La plateforme de recherche MetaFensch, à Uckange près de Thionville, et l’Institut IRT M2P travaillent à l’installation d’une tour d’atomisation capable de réduire les chutes d’aluminium en poudre. VU 1022 FOIS LE 27/01/2019 À 05:00

Neill McDonald, directeur de MetaFensch, devant la tour d’atomisation permettant de produire de la poudre de titane  très prisée par les industriels de la filière aéronautique. Une deuxième tour  est prévue, qui traitera l’aluminium.

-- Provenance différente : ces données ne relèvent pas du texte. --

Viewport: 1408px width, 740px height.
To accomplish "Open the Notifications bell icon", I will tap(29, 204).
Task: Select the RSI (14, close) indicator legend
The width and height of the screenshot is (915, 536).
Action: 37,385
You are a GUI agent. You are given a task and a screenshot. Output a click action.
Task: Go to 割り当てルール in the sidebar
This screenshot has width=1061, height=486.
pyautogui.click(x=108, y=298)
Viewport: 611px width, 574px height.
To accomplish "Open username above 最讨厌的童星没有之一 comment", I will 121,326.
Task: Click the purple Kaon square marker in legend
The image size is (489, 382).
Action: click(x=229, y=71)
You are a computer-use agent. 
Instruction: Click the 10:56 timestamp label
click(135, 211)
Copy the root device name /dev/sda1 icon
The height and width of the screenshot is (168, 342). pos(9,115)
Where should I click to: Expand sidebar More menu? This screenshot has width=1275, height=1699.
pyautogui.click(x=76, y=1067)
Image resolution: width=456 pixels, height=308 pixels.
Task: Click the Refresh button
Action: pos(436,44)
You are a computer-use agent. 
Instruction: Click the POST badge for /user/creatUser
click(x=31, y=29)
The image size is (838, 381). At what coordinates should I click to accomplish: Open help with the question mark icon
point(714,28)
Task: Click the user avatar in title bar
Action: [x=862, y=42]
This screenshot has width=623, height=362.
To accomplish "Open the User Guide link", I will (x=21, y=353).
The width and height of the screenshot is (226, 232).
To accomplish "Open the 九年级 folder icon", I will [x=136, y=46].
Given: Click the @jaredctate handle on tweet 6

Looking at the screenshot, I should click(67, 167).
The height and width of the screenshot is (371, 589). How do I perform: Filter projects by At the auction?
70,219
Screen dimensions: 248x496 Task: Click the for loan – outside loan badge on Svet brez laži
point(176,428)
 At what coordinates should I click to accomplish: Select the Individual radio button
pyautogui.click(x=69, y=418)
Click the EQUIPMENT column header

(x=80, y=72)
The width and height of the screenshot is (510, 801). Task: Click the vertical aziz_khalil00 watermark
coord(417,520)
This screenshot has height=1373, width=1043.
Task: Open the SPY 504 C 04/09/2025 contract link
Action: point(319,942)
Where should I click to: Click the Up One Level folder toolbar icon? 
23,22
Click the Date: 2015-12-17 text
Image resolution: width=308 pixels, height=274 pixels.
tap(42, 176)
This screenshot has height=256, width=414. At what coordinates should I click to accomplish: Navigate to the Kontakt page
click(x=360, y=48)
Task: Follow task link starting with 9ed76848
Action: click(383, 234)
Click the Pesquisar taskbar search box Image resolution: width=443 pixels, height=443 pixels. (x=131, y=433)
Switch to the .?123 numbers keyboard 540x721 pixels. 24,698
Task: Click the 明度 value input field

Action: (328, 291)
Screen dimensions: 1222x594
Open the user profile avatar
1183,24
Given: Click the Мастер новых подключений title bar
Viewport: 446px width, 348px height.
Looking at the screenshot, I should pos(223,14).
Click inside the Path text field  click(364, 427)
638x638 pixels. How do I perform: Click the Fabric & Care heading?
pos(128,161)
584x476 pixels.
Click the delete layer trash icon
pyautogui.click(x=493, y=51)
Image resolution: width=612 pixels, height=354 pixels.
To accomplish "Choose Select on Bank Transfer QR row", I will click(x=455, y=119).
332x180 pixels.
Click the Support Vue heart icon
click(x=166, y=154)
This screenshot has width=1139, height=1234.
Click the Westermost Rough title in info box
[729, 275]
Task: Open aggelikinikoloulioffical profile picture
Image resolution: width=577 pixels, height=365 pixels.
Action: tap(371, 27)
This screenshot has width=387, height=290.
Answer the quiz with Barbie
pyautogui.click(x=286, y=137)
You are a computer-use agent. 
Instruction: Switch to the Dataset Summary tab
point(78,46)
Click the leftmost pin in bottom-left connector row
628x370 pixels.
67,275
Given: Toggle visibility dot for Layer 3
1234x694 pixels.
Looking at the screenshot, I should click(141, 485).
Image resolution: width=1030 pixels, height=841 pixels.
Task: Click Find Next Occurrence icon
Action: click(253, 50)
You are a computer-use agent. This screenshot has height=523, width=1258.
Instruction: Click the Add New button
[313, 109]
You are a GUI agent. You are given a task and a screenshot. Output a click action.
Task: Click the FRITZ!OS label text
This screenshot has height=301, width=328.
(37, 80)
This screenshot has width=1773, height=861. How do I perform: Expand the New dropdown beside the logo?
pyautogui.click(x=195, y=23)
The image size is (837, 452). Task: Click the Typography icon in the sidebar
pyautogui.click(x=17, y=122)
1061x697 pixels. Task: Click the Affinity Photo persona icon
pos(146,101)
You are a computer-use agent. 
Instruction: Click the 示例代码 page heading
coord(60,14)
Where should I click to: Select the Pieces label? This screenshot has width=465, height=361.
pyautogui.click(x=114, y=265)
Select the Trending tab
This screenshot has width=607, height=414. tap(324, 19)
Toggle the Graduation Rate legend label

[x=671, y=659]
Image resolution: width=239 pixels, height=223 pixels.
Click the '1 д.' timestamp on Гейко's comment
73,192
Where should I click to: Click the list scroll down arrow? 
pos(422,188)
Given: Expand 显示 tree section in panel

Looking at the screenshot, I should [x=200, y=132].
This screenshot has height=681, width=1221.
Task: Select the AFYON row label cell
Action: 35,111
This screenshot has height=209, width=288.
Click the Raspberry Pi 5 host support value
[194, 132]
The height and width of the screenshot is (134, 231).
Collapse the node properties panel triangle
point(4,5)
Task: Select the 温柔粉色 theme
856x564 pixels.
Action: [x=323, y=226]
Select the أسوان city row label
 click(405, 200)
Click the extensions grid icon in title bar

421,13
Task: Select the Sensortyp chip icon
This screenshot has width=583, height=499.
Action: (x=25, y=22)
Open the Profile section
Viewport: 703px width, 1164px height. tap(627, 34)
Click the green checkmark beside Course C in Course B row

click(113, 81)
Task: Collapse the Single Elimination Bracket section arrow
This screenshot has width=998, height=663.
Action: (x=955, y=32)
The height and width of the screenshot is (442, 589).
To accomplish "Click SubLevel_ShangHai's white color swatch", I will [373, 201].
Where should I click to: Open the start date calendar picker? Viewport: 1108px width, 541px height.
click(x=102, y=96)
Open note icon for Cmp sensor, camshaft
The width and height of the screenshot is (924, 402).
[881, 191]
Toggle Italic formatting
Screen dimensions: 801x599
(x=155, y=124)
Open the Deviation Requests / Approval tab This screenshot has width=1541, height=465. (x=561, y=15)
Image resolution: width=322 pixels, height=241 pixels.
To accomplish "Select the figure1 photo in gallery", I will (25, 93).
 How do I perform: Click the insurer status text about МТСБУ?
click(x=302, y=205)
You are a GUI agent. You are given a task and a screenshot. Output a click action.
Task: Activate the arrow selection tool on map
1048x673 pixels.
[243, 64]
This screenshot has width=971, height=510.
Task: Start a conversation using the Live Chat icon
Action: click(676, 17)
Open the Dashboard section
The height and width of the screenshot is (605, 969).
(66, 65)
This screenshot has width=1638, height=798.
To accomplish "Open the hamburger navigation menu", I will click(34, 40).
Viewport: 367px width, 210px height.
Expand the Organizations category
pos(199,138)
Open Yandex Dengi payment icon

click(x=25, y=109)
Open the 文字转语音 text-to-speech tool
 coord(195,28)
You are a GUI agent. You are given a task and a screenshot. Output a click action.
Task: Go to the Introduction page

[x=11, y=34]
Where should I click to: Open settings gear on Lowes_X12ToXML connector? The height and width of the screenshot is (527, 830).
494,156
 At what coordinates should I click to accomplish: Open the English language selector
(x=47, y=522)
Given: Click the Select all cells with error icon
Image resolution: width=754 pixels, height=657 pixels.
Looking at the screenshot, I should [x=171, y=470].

Photo Pierre HECKLER Photo HD Neill McDonald, directeur de MetaFensch, devant la tour d’atomisation permettant de produire de la poudre de titane très prisée par les industriels de la filière aéronautique. Une deuxième tour est prévue, qui traitera l’aluminium. Photo Pierre HECKLER

La plateforme de recherche et de développement industriel MétaFensch cultivait l’art de la discrétion depuis la dernière visite de François Hollande en 2016. MétaFensch, c’était le présent de l’ex-Président pour faire oublier un passé glorieux mais révolu. Neill McDonald, l’ingénieur franco-canadien à la tête de cette entité hybride née sur les cendres des hauts fourneaux, ne conteste pas cette « mise sous cloche ». La « respiration était nécessaire dans un contexte de lancement très politisé (et médiatisé) », convient-il. « Et puis, nous avions besoin de mettre en place les derniers investissements au calme. »

14 M€ investis

Depuis la mise en route et les premiers contrats de recherche signés avec de grands groupes internationaux dans les domaines de l’aérospatial et la sidérurgie (Safran, Aubert & Duval, Ascometal, Vallourec…), 14M€ ont été investis : d’abord avec l’acquisition d’un four de fonderie (fusion sous vide), puis d’une tour d’atomisation unique au monde, permettant de produire une poudre de titane extrêmement fine, matière première nécessaire pour les imprimantes 3D, le secteur de l’aéronautique ou les prothèses médicales.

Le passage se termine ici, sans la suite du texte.